[SHORT TASK]
According to the Langtang trekking memoir, at what altitude is the summit of Kyangjin Rii?

[DOCUMENT SECTION]

Memoir of Langtang Trekking May 2014
By Lum YL
I am not sure if Nepal is one place where many people have on their bucket list. A year ago when I was between jobs, I signed up for a 10 days Langtang Trail trek which included the summit of Kyangjin Rii at 4,773 masl. The trek leader was a close lady friend and career partner of mine for many years. For years I observed that adventurous persons like her, typically have a great sense of persistence and determination. They are also inspirational and good team players. I am not exaggerating when i say that trekking at Nepal is a life-changing affair. Like how I would approach any new ventures in life, I tell myself – “what the heck right?” Just do it, for the sake of change.

[Entries on target coordinates]
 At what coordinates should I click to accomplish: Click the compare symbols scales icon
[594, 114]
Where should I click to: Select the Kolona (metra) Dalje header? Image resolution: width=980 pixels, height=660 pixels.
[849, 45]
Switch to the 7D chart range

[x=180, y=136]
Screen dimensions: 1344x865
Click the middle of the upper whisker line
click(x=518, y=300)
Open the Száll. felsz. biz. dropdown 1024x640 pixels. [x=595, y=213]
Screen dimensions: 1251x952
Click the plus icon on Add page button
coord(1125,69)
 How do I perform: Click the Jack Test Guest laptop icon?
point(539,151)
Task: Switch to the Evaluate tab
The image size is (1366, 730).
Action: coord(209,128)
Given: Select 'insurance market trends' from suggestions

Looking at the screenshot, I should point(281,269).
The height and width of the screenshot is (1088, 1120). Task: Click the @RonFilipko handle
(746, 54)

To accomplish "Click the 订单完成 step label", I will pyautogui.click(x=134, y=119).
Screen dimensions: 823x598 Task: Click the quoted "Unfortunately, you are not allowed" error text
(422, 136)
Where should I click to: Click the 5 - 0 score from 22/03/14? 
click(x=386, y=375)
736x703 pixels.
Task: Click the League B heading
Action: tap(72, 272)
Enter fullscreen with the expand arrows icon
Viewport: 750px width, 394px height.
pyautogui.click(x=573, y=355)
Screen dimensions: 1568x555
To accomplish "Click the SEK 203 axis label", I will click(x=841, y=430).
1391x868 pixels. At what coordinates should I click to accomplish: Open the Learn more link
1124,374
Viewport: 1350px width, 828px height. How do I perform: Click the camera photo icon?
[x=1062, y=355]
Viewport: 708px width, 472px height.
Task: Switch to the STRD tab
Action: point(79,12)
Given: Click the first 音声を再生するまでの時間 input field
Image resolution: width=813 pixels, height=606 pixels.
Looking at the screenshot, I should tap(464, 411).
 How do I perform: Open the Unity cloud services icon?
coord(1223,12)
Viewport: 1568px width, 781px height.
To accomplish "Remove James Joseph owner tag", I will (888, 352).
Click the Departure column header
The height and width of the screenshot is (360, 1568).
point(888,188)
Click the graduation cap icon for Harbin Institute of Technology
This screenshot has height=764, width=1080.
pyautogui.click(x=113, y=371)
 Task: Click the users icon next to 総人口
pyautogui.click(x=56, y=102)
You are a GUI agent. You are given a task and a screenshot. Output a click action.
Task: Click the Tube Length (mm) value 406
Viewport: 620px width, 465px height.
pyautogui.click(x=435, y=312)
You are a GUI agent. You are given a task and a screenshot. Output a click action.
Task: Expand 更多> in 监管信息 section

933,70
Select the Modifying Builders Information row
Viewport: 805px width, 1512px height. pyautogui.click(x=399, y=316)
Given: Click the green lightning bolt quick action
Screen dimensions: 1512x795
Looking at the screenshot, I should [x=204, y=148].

[CORRECT ANSWER]
4,773 masl